The “itch” began about a year ago. Her husband, Rajeev Mathew, thought it a shame to just throw their hair in the garbage, and Pallathumadom agreed.
When they came upon Locks of Love’s website and sifted through the photos of the children who wore the wigs, they were sold.
Emily expressed the desire to have her hair cut first, so Pallathumadom showed her the photos she and her husband had found online. After seeing them, Emily decided to wait until her hair was long enough to donate to the cause. And of course, Angelina followed suit.
Locks of Love requires hair “bundles” – the rubber-banded or braided collections of hair from each donor – to be at least 10 inches long. The girls prepared to donate 12 inches that day. It takes at least six bundles to make up one wig.
As she tied up Emily’s hair pre-cut, she asked her daughter why she wanted to cut her long hair short.
“So I can send it to sick babies,” Emily said.

Doing the deed

Emily hopped into the barber chair as hairstylist Harry Eason wrapped her up in a black apron. When asked if he’d seen others donate their hair to charity before, he responded that at least three people had done so in the last two weeks.
Eason cut Emily’s hair above the rubber band and handed the long, curly locks to her to hold as he fashioned a trendy bob style. Her ear-to-ear grin proved she was pleased with the change.
Next came Angelina, whose hair was straighter than her sister’s but just as long. As Eason finished her haircut, she shook her head back and forth and exclaimed, “It’s so much lighter now!”

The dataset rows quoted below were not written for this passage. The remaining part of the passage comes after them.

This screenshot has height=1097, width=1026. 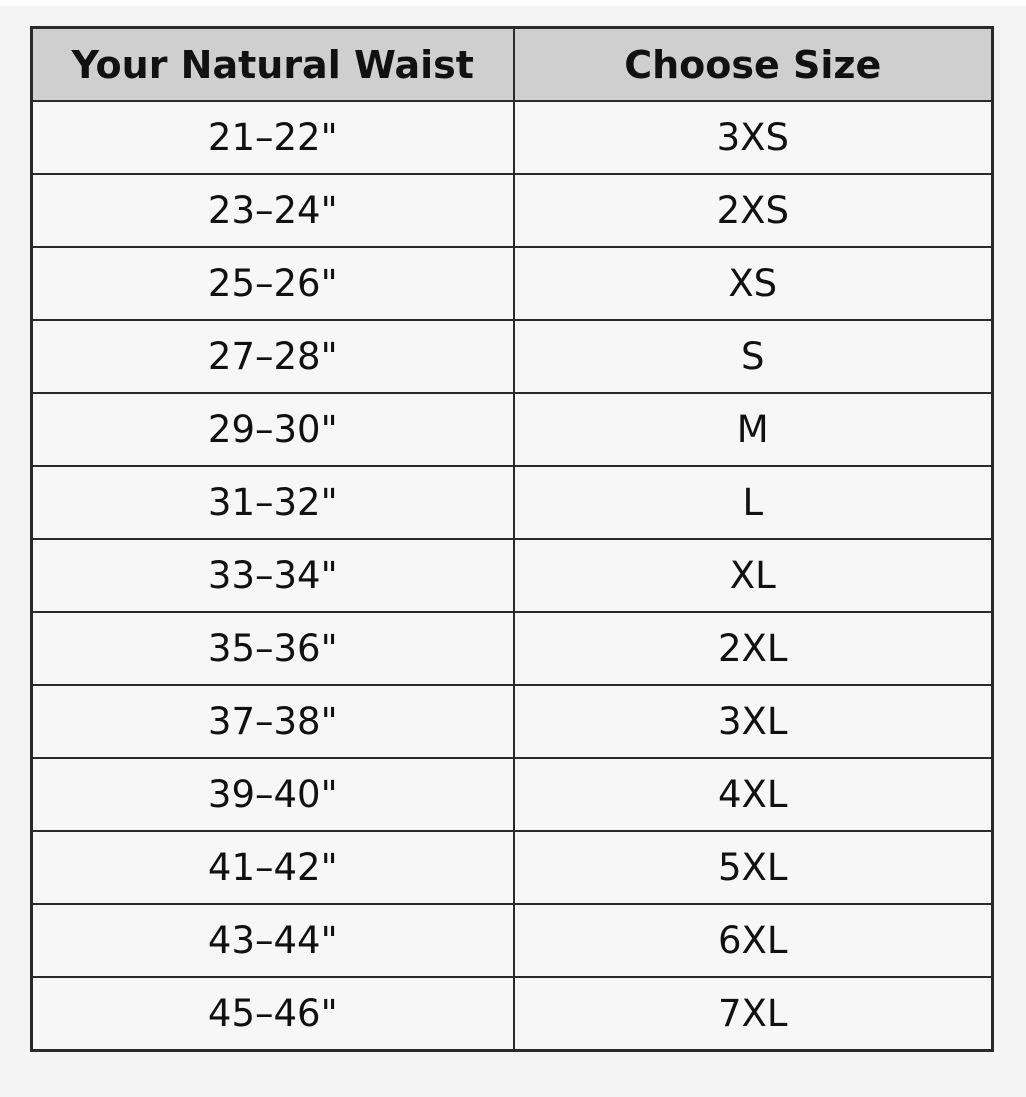 What do you see at coordinates (753, 64) in the screenshot?
I see `header-choose-size: Choose Size` at bounding box center [753, 64].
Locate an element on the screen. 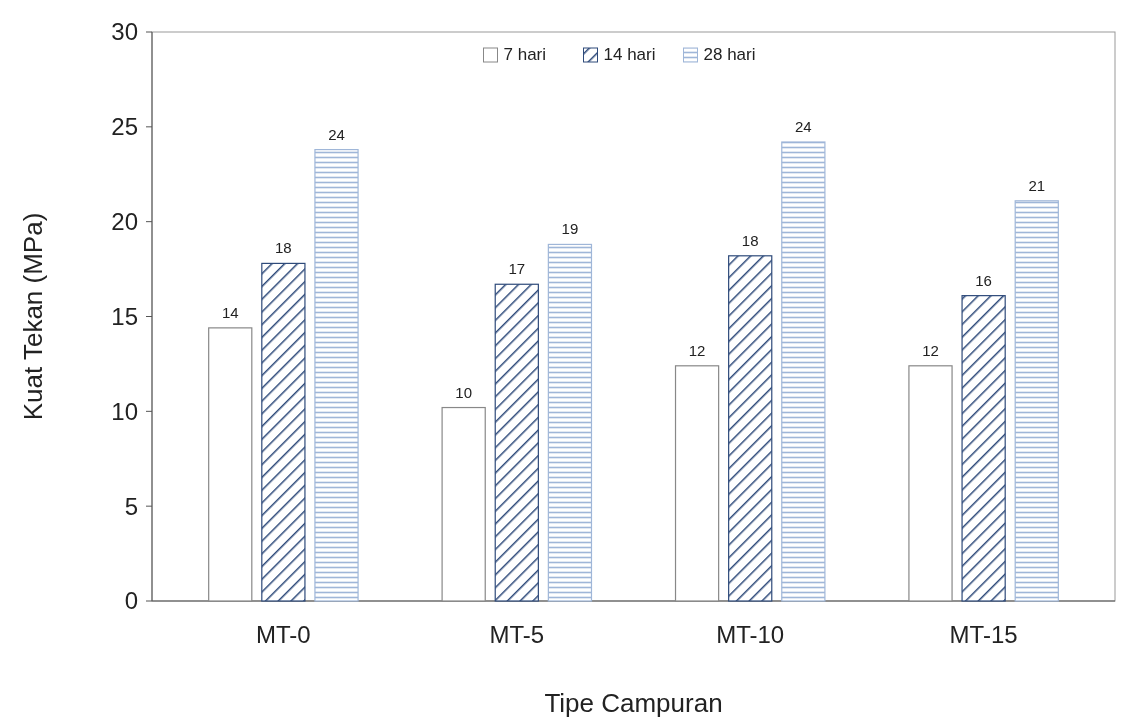 Image resolution: width=1128 pixels, height=724 pixels. x-axis-title: Tipe Campuran is located at coordinates (634, 703).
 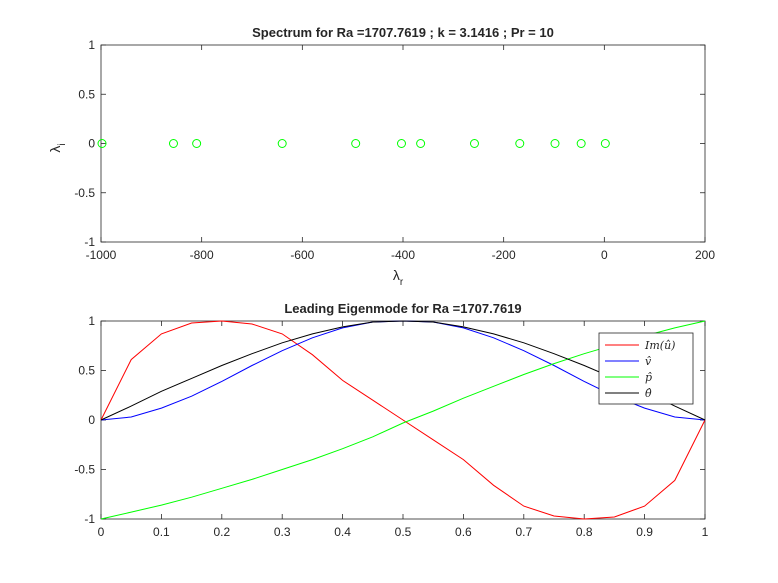 I want to click on eigenmode-x-tick-label: 0.9, so click(x=644, y=532).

The girls then placed their ponytails into plastic bags their mother had written their names on – in pink, of course – and they stuffed them into manila envelopes with Locks of Love’s address written on them, again in pink.
As they bounded around the salon, clearly pleased with their new ‘dos, Pallathumadom looked equally pleased.
“We’re so happy to be able to give to such a great cause,” she said. “It’s a very special thing.”